Central Florida's Independent Jewish Voice

Leo Frank and the state of antisemitism then and now

The “Tonys,” the awards for the Best of Broadway, were really interesting this year. Their diversity, their power and their depth showed a rather new attitude on Broadway towards the acceptance of reality.

Most interesting to me was the winner of best Musical. The Tony was awarded to the revival of a show from 1998. It tells, with strong musical accompaniment, the story of Leo Frank, a young Jewish factory manager in Atlanta who was accused of raping and killing a 13-year-old factory worker, Mary Phagan, at the pencil factory he managed. Let’s start with that fact. Mary Phagan was 13 years old, working in a factory. Times change.

On a Saturday morning in 1913 Mary Phagan came to the factory to get her paycheck. Thirteen years old. The next morning she was discovered in the basement of the factory, raped and strangled to death.

A number of men who were working at the factory that day were arrested, including Leo Frank. While there were rumors at the factory that two other men were seen following her into the basement, only one was arrested with Frank. He was released. Frank was indicted. Newspapers of the day played it up. Leo Frank, a Jew accused of a brutal rape and murder.

The rape and murder of young Mary Phagan and the arrest of Leo Frank gained national attention.
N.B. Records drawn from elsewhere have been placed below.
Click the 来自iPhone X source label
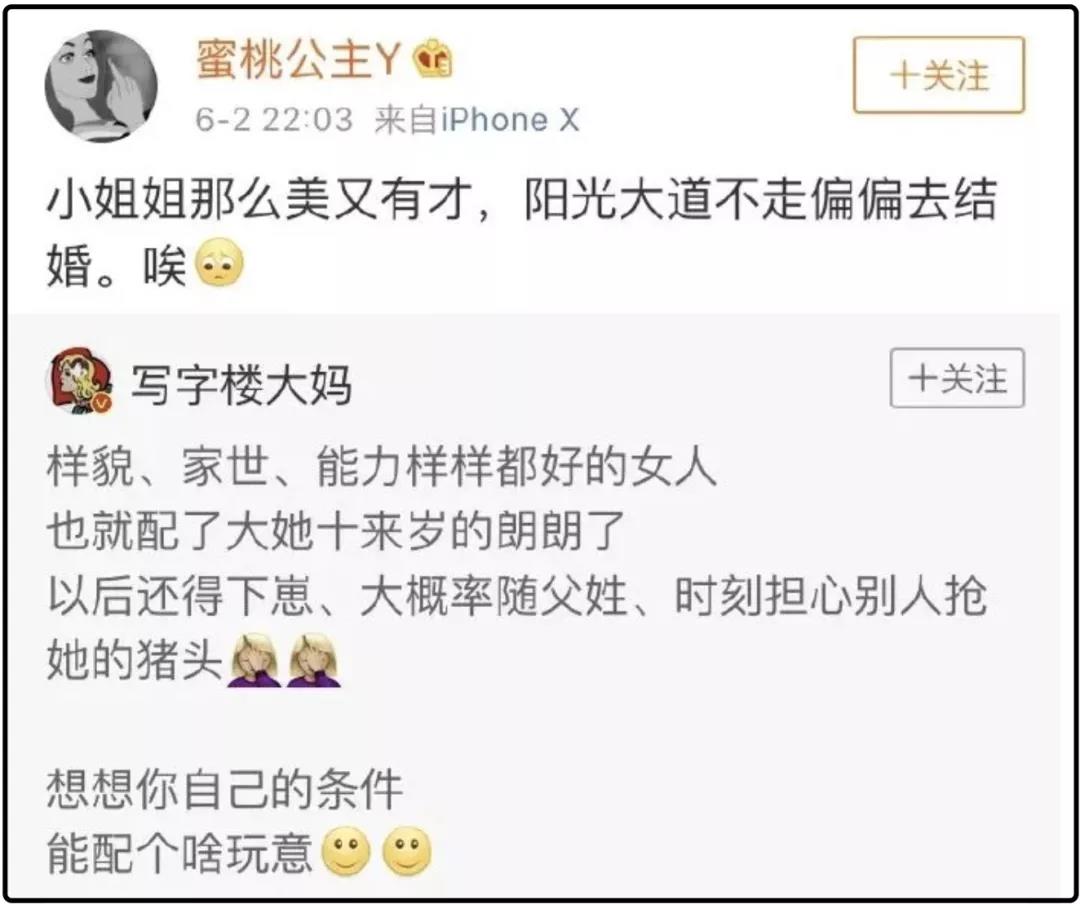Image resolution: width=1080 pixels, height=904 pixels. click(x=477, y=120)
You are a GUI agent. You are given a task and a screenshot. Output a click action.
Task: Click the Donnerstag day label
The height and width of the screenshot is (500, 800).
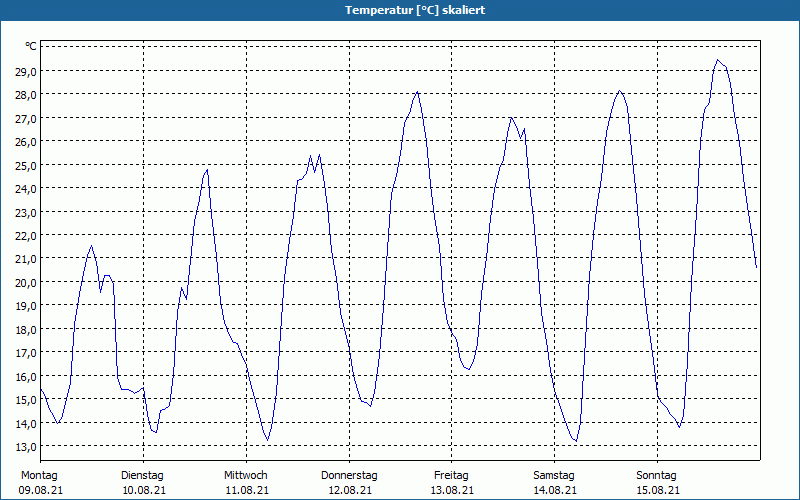tap(349, 475)
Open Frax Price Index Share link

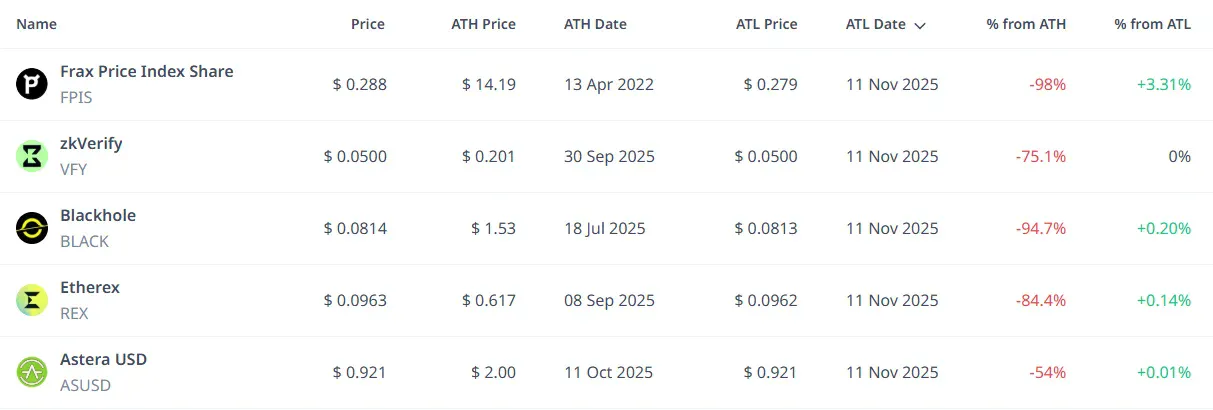click(x=147, y=72)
Some National Jewish Organizations came to his defense.

He was transferred to a jail in Atlanta for “his own protection.” A mob stormed the jail, abducted him, took him to Marietta, Georgia, Mary Phagan’s hometown, and lynched him on a tree in a city park.
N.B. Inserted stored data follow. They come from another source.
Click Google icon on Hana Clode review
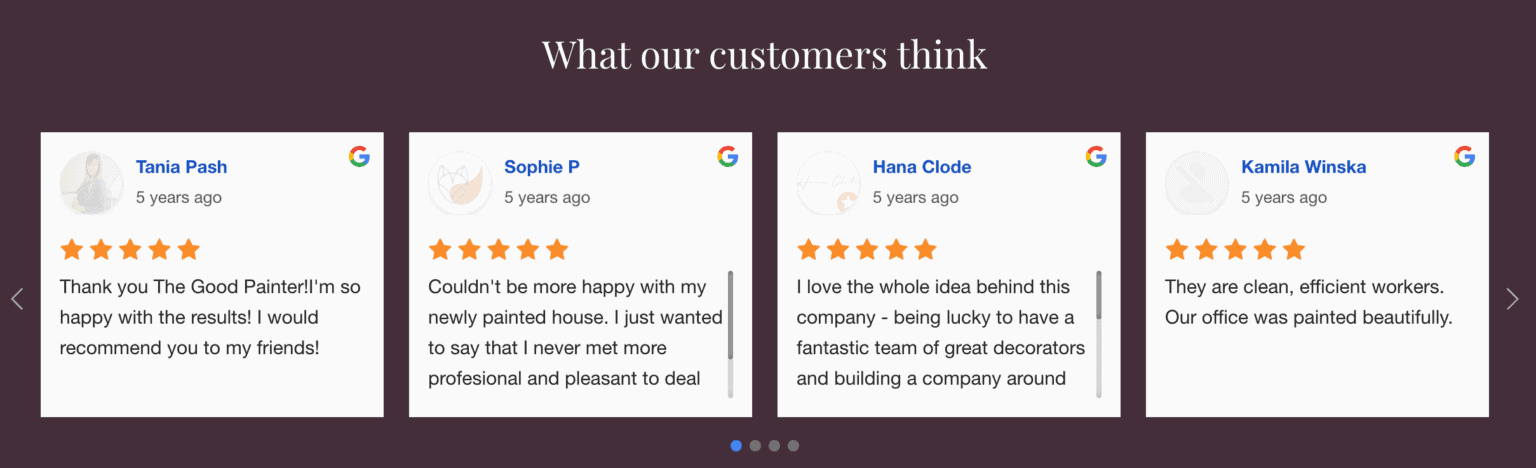pos(1096,156)
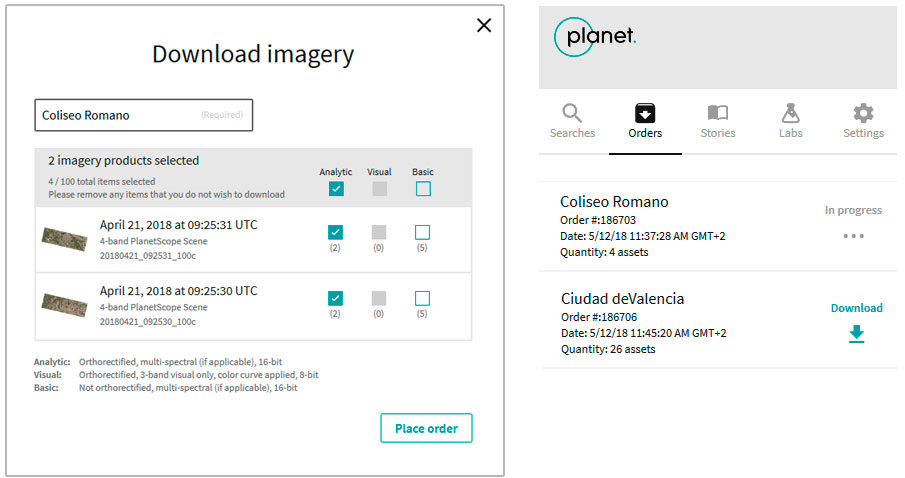This screenshot has width=905, height=478.
Task: Enable the Basic header checkbox
Action: tap(423, 189)
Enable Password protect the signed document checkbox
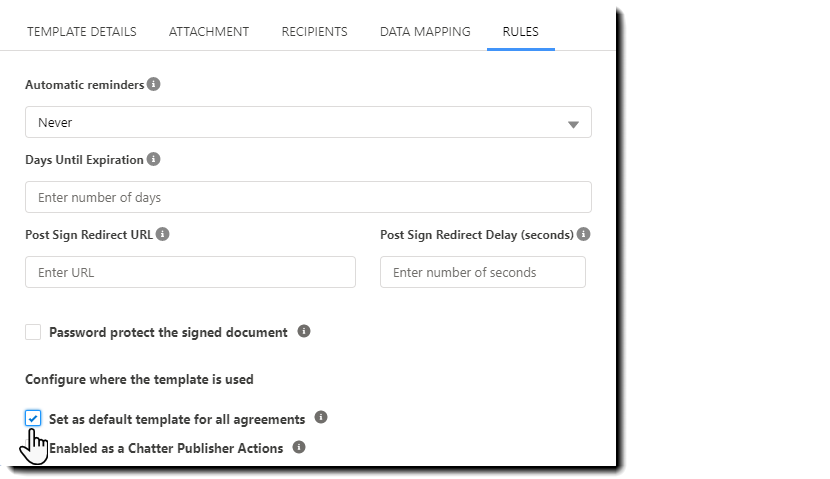The height and width of the screenshot is (479, 830). pyautogui.click(x=33, y=332)
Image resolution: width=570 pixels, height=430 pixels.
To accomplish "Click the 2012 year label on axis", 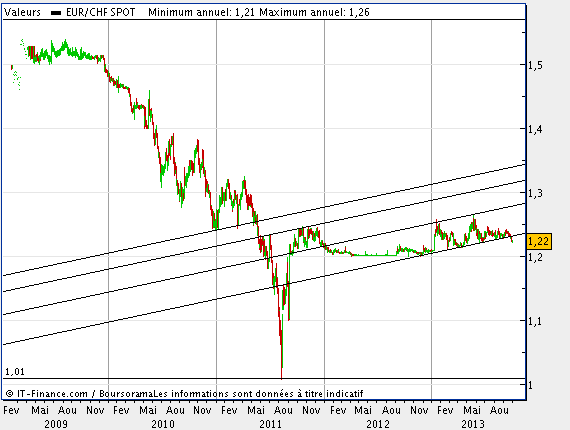I will [x=378, y=424].
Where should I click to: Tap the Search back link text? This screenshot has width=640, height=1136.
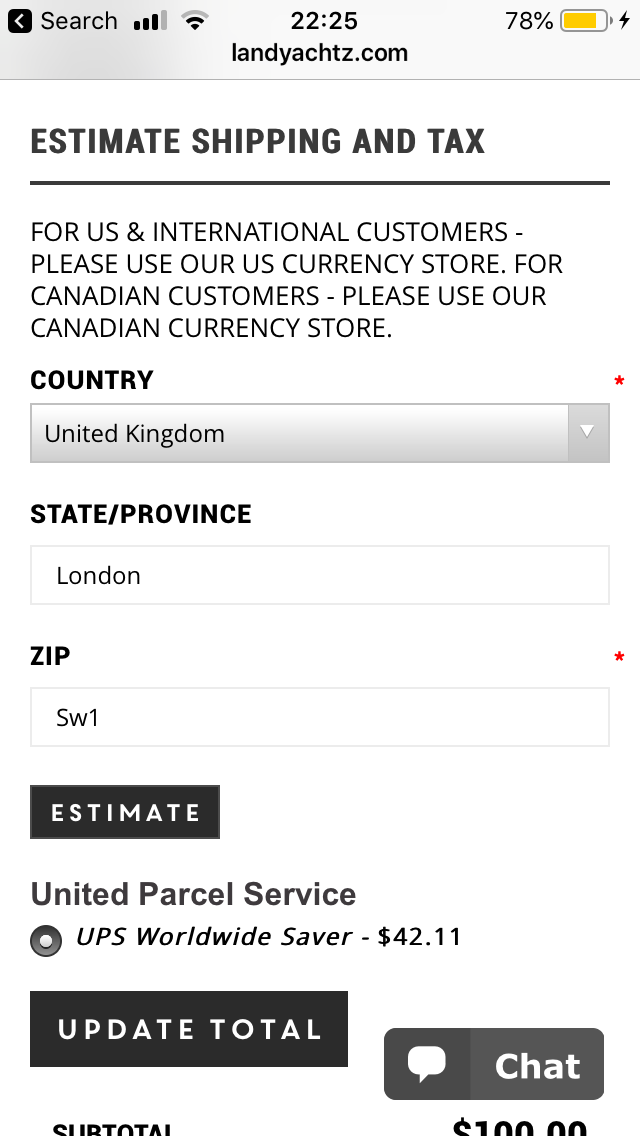[78, 21]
There were cries of “hang the Jew” and the stain of antisemitism was on the whole event. Lynching and antisemitism were not uncommon in the South at the time. The story had a unique quality in the press coverage, the drama of the crowd storming the jail and the lynching. After a time of course, the publicity died, the first World War started and peoples’ attention turned elsewhere.

Antisemitism in the Jim Crow south was rampant at the time. The lynching of young Leo Frank was much more of an item in the North than where it occurred. Various northern newspapers, including the New York Times took up the case and ran a series of editorials with evidence of Frank’s innocence.
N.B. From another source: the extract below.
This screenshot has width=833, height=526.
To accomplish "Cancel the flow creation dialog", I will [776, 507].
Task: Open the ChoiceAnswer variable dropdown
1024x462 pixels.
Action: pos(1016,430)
It backfired. Southern newspapers, specifically the Atlanta Journal Constitution condemned Frank and supported his hanging. While it was an impactful event of antisemitism, it really took its place among other violent acts of prejudice at the time. While the Leo Frank case was always in stories of antisemitism in the South, its overall history was debated in both North and South newspapers.

Alfred Ochs, publisher of the Times, kept the subject alive in the North. Papers like the Jeffersonian, a popular tabloid in the South at the time, kept the subject alive in the South.

They published “articles” blasting Ochs with stories that said “when are the Northern Jews going to let up on their insane attempt to bulldoze the State of Georgia?”

The situation caused a rebirth of virulent antisemitism in the South. While the Anti-Defamation League led the fight against it — gaining most of its national strength from this situation, it’s still with us.

My experience here in New Orleans has shown a decided “hands off” this subject. This has spilled over to not being allowed to make speeches defending the State of Israel at Service Clubs or any other venue outside of Jewish Life.

I have told before of a cab ride where my son Tom asked the driver what country he was from and got the answer “Palestine” — only to have it repeated shortly thereafter in another cab ride. That means an active Arab movement here in NOLA where “the good times roll.”

The local Jewish Federation ignores this danger in this community. Antisemitism takes many forms. Degrading the State of Israel is only one. But it is a huge one.

Yet, I have found no way to get the true story of the Jewish State to the general community here. It seems to me — and this is my opinion — that this Jewish Community reeks of the bygone time in American Jewish life when we just did not discuss our lives, our fears, our heritage in public. A time I call the “Sha Still” generation.

It was a time where Jews were reluctant to be seen as Jews. We had our daughters’ noses bobbed so they wouldn’t look “so Jewish.” We changed our names from Cohen to Kane, from Abrams to Adams. We literally hid our Jewish Identity.

What changed all that? The State of Israel and the resulting Jewish pride. It was missing in the time of Leo Frank. Let us not lose it again.